◆ **Task directions**
Extract every line of the rows below word for word, and leave the pictures out of your answer.

◆ **Data section**
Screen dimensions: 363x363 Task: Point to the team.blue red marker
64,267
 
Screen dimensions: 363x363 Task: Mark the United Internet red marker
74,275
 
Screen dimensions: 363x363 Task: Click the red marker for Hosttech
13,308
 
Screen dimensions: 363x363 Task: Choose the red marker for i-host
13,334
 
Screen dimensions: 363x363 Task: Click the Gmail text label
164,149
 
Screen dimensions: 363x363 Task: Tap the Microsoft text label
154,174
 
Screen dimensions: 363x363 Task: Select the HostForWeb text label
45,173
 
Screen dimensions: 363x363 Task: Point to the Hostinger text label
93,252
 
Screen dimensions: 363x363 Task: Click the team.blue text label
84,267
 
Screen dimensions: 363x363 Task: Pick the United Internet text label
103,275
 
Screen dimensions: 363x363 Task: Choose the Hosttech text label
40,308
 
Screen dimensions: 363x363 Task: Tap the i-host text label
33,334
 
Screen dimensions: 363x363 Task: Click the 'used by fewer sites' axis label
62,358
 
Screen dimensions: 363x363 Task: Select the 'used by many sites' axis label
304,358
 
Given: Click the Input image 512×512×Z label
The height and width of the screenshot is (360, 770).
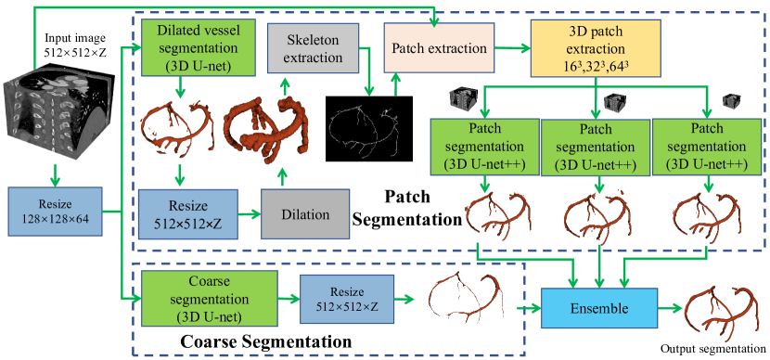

◆ **Solution for this problem**
Screen dimensions: 363x363 Task: Point to the team.blue red marker
64,267
 
Screen dimensions: 363x363 Task: Mark the United Internet red marker
74,275
 
Screen dimensions: 363x363 Task: Click the red marker for Hosttech
13,308
 
Screen dimensions: 363x363 Task: Choose the red marker for i-host
13,334
 
Screen dimensions: 363x363 Task: Click the Gmail text label
164,149
 
Screen dimensions: 363x363 Task: Tap the Microsoft text label
154,174
 
Screen dimensions: 363x363 Task: Select the HostForWeb text label
45,173
 
Screen dimensions: 363x363 Task: Point to the Hostinger text label
93,252
 
Screen dimensions: 363x363 Task: Click the team.blue text label
84,267
 
Screen dimensions: 363x363 Task: Pick the United Internet text label
103,275
 
Screen dimensions: 363x363 Task: Choose the Hosttech text label
40,308
 
Screen dimensions: 363x363 Task: Tap the i-host text label
33,334
 
Screen dimensions: 363x363 Task: Click the 'used by fewer sites' axis label
62,358
 
Screen dimensions: 363x363 Task: Select the 'used by many sites' axis label
304,358
 
Given: Click the Input image 512×512×Z label
The height and width of the screenshot is (360, 770).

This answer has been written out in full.